■ Objectives:
(1) Reproduce the part of the iproute2 text starting with "The output from" and going on through "really the latest?".
(2) Answer these questions from the iproute2 text:
(a) What does iproute2 use in place of ip_aliases?
(b) What ISBN is given for "Policy Routing Using Linux"?
(c) What date is given for Bert Hubert's 'almost-branch' of iproute2?

## Begin Text passage

The standard network tools (e.g. ifconfig, route and netstat) aren't capable on setting up some of the features used in newer LVSs e.g. routing based on src_addr. For this we use iproute2, which allows routing based on almost any of the parameters of a packet (src, dest, proto, tos...). iproute2 is available at iproute2-current.tar.gz. iproute2 implements similar functionality to cisco's IOS.
If there is only one possible route for packets, then ifconfig and route are just fine. If multiple routes exist then iproute2 is needed.
Presumably routing in Linux and the setup of LVS will move more toward using iproute2. The configure script will use the iproute2 package to do some configuration if you have it installed.
iproute2 uses labels instead of ip_aliases (e.g. eth0:110). ip_tables is based on the same underlying code and also requires labels to recognise ip_aliases. If you want to see the network as ip_tables sees it, you need the iproute2 tools.
iproute2 is not compatible with ifconfig,route and netstat. The entries added by the iproute2 tools are not seen by ifconfig/route etc and the output of ifconfig/route etc will be incorrect. You can't tell from looking at the output of ifconfig/route whether iproute2 commands have been run - you just have to know. The iproute2 tools correctly interpret the results of ifconfig/route commands and will give the correct state of the network.
Unfortunately the user interface to iproute2 is not easy.
The documentation is not easy to read (although it was all Julian needed).
Ratz suggested "Policy Routing Using Linux" by Matthew G. Marsh, Pub Sams 2001, ISBN 0-672-32052-5, to get you started (it helped me). (Oct 2002) Ratz has just found that the book is also online
Padraig Brady padraig (at) antefactor (dot) com suggests Linux Advanced Routing and Traffic Control HOWTO.
The output from the commands is difficult to parse (see the comments in the configure script for more details) - i.e. it's not machine readable. If the route is 0/0 then it is not listed in the output and the next output item shifts one field. This means that you have to know the route before you can parse the output. Ratz is developing a wrapper for iproute2 that will give machine readable output. To have a command line utility which is not machine readable is intolerable.
There are other problems
Joe, Dec 2003
The latest on Alexey's ftp site is 2.4.7 from Jan 2002. Is this really the latest?
Alejandro Mery amery (at) geeks (dot) cl 24 Dec 2003
2.4.7-now-ss010824 is the official lastest 'stable' but Bert Hubert (ahu) (Bert's website, http://ds9a.nl/) from lartc.org had an 'almost-branch' with some fixes and improvements with the date 2002-10-20. Bert's code is downloadable at http://ds9a.nl/cgi-bin/viewcvs.cgi/iproute2-ahu/iproute2-ahu.tar.gz?tarball=1&only_with_tag=HEAD" . Sadly both Bert's and Alexey's code are unmantained.

## End Text passage
## Begin Stored data

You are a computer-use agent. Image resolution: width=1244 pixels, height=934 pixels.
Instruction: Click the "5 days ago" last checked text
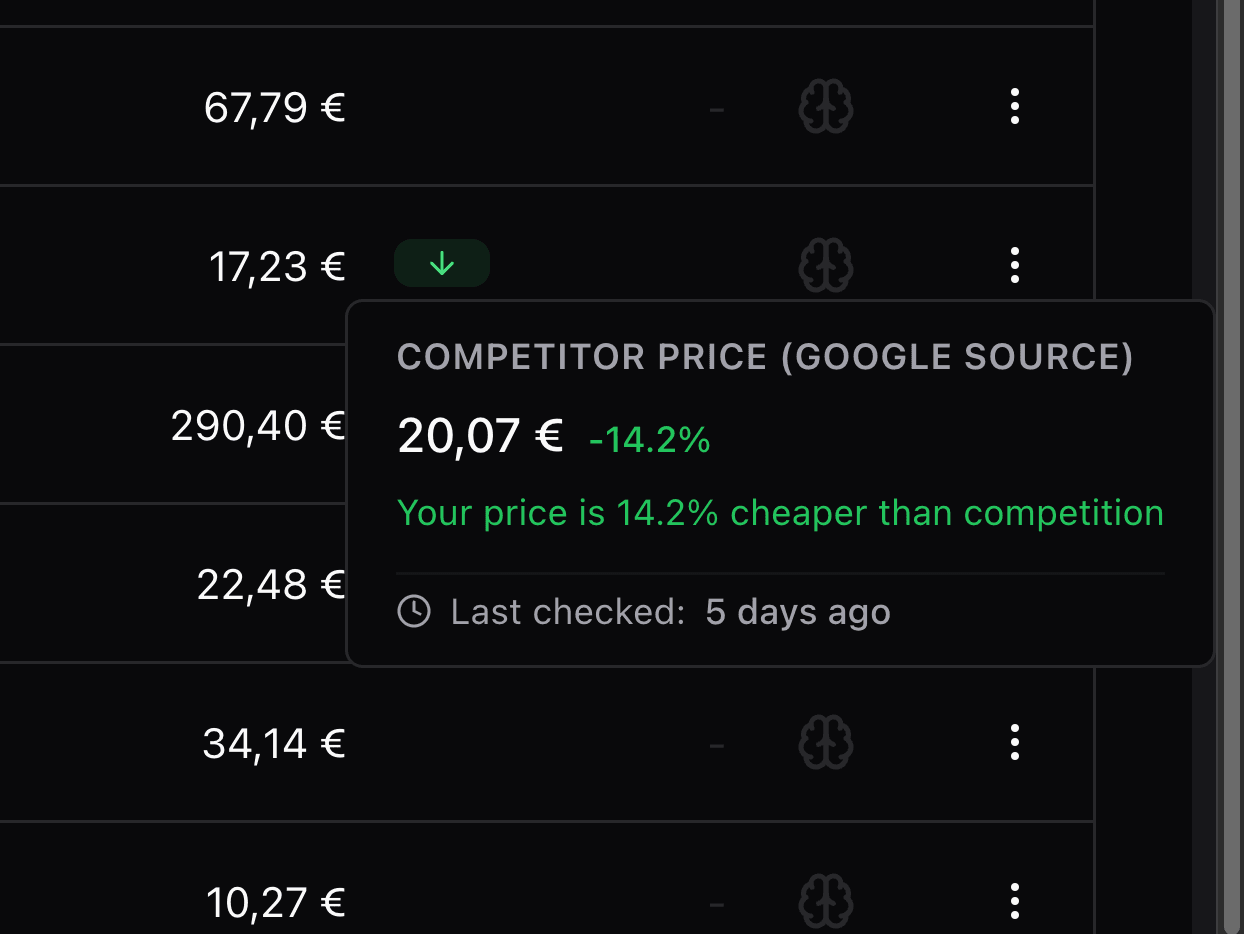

## End Stored data

■ Responses to the exercise:
(1)
The output from the commands is difficult to parse (see the comments in the configure script for more details) - i.e. it's not machine readable. If the route is 0/0 then it is not listed in the output and the next output item shifts one field. This means that you have to know the route before you can parse the output. Ratz is developing a wrapper for iproute2 that will give machine readable output. To have a command line utility which is not machine readable is intolerable.
There are other problems
Joe, Dec 2003
The latest on Alexey's ftp site is 2.4.7 from Jan 2002. Is this really the latest?

(2)
(a) Labels.
(b) 0-672-32052-5.
(c) 2002-10-20.